### DIRECTIONS
In the source data, rewrite the lines from the line with "Given: Click ballerina" to the line with "Toggle Override for", replacing "Screen dimensions" with "Display dimensions" and leaving everything else unchanged.

Source data:

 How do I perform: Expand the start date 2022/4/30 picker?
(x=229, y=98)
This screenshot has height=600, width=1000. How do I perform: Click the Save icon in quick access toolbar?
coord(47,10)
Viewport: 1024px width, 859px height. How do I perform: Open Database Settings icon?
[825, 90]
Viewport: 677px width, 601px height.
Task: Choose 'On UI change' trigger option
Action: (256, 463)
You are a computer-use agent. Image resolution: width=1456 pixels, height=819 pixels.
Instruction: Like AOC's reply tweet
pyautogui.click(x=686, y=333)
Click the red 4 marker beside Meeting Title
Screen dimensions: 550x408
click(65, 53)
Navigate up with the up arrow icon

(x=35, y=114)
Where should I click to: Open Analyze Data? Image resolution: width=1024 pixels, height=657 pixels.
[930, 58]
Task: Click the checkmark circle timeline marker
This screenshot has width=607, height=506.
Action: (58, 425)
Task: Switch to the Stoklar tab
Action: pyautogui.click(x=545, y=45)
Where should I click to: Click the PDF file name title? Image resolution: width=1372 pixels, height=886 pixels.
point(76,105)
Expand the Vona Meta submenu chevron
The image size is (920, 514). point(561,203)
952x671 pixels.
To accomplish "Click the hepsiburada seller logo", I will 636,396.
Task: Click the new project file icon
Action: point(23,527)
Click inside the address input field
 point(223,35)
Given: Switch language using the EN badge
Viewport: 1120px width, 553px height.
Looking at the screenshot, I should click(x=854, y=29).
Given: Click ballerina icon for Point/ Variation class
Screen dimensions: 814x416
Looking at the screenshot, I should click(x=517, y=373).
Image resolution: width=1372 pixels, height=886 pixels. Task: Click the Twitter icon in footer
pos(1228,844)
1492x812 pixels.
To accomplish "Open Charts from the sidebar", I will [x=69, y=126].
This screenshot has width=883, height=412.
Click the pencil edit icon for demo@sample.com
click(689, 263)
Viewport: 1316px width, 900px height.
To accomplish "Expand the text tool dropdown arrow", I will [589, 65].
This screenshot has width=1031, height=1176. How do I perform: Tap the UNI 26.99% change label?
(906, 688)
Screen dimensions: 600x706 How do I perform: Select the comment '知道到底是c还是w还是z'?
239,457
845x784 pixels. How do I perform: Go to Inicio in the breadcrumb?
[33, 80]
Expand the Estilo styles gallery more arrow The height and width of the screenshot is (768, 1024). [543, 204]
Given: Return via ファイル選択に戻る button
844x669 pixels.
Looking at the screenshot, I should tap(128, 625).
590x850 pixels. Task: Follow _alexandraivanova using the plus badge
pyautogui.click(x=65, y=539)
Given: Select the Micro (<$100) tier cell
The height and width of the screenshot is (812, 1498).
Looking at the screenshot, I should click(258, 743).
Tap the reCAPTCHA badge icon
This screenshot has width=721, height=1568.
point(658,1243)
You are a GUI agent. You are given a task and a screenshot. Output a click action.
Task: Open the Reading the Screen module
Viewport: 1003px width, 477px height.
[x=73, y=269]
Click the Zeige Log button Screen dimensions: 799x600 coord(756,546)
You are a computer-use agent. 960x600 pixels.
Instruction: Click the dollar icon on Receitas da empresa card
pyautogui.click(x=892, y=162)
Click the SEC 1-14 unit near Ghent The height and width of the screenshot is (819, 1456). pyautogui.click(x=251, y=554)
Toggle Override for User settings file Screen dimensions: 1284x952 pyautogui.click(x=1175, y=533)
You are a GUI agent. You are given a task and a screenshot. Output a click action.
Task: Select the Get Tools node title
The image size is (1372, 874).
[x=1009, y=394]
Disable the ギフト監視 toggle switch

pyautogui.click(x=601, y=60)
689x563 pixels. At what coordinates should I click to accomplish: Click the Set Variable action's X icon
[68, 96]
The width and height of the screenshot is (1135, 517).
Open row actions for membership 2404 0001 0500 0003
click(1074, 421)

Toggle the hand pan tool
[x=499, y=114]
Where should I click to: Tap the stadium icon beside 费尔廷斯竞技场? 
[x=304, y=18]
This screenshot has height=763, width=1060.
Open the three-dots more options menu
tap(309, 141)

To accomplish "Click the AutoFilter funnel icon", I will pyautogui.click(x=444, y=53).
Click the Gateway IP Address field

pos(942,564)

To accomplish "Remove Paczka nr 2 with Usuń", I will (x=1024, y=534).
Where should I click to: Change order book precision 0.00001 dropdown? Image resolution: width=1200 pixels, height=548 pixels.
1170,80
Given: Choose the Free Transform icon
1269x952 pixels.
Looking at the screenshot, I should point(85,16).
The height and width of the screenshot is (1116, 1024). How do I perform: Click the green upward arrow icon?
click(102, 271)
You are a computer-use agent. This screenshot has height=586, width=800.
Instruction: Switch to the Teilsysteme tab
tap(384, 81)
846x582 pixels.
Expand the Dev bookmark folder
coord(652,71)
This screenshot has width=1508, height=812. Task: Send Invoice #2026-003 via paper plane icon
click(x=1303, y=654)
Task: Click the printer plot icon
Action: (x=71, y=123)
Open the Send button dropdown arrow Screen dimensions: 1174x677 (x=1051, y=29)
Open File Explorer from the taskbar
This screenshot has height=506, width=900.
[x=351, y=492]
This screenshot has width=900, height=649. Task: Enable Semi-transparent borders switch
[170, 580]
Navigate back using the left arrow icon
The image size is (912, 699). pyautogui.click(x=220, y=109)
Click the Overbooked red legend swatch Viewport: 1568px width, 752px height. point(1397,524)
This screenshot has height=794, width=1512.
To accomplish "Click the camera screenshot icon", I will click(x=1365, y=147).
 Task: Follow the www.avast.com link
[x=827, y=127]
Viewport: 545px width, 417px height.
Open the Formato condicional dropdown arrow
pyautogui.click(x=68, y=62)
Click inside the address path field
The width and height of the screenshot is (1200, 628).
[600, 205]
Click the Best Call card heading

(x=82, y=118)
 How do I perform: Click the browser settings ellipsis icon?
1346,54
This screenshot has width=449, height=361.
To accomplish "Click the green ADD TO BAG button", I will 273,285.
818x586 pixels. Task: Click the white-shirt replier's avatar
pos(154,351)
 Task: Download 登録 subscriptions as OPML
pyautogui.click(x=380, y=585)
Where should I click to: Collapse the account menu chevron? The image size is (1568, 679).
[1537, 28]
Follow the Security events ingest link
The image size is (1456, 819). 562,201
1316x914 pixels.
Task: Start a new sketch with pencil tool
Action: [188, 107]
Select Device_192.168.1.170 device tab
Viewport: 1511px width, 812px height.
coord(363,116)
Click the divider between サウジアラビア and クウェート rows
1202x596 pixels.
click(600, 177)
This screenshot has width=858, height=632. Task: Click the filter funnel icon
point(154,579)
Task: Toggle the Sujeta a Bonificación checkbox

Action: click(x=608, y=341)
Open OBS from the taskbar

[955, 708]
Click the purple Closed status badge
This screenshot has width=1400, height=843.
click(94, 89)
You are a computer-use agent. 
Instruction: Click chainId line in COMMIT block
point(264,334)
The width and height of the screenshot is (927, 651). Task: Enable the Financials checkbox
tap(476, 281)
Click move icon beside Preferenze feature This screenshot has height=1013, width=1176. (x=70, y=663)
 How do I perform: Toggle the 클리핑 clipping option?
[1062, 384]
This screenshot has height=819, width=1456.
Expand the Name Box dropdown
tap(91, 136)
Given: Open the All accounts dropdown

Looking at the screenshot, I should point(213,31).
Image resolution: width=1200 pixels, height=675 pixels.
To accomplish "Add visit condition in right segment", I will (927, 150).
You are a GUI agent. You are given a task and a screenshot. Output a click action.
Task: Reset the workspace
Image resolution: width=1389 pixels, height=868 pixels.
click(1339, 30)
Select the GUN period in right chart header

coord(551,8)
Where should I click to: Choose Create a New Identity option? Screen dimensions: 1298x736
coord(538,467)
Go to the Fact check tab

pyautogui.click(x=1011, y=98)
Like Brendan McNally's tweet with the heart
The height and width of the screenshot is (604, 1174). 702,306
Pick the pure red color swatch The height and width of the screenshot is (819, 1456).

### ANSWER TO THE TASK
Given: Click ballerina icon for Point/ Variation class
Display dimensions: 814x416
Looking at the screenshot, I should click(x=517, y=373).
Image resolution: width=1372 pixels, height=886 pixels. Task: Click the Twitter icon in footer
pos(1228,844)
1492x812 pixels.
To accomplish "Open Charts from the sidebar", I will [x=69, y=126].
This screenshot has width=883, height=412.
Click the pencil edit icon for demo@sample.com
click(689, 263)
Viewport: 1316px width, 900px height.
To accomplish "Expand the text tool dropdown arrow", I will [589, 65].
This screenshot has width=1031, height=1176. How do I perform: Tap the UNI 26.99% change label?
(906, 688)
Display dimensions: 600x706 How do I perform: Select the comment '知道到底是c还是w还是z'?
239,457
845x784 pixels. How do I perform: Go to Inicio in the breadcrumb?
[33, 80]
Expand the Estilo styles gallery more arrow The height and width of the screenshot is (768, 1024). [543, 204]
Given: Return via ファイル選択に戻る button
844x669 pixels.
Looking at the screenshot, I should tap(128, 625).
590x850 pixels. Task: Follow _alexandraivanova using the plus badge
pyautogui.click(x=65, y=539)
Given: Select the Micro (<$100) tier cell
The height and width of the screenshot is (812, 1498).
Looking at the screenshot, I should click(258, 743).
Tap the reCAPTCHA badge icon
This screenshot has width=721, height=1568.
point(658,1243)
You are a GUI agent. You are given a task and a screenshot. Output a click action.
Task: Open the Reading the Screen module
Viewport: 1003px width, 477px height.
[x=73, y=269]
Click the Zeige Log button Display dimensions: 799x600 coord(756,546)
You are a computer-use agent. 960x600 pixels.
Instruction: Click the dollar icon on Receitas da empresa card
pyautogui.click(x=892, y=162)
Click the SEC 1-14 unit near Ghent The height and width of the screenshot is (819, 1456). pyautogui.click(x=251, y=554)
Toggle Override for User settings file Display dimensions: 1284x952 pyautogui.click(x=1175, y=533)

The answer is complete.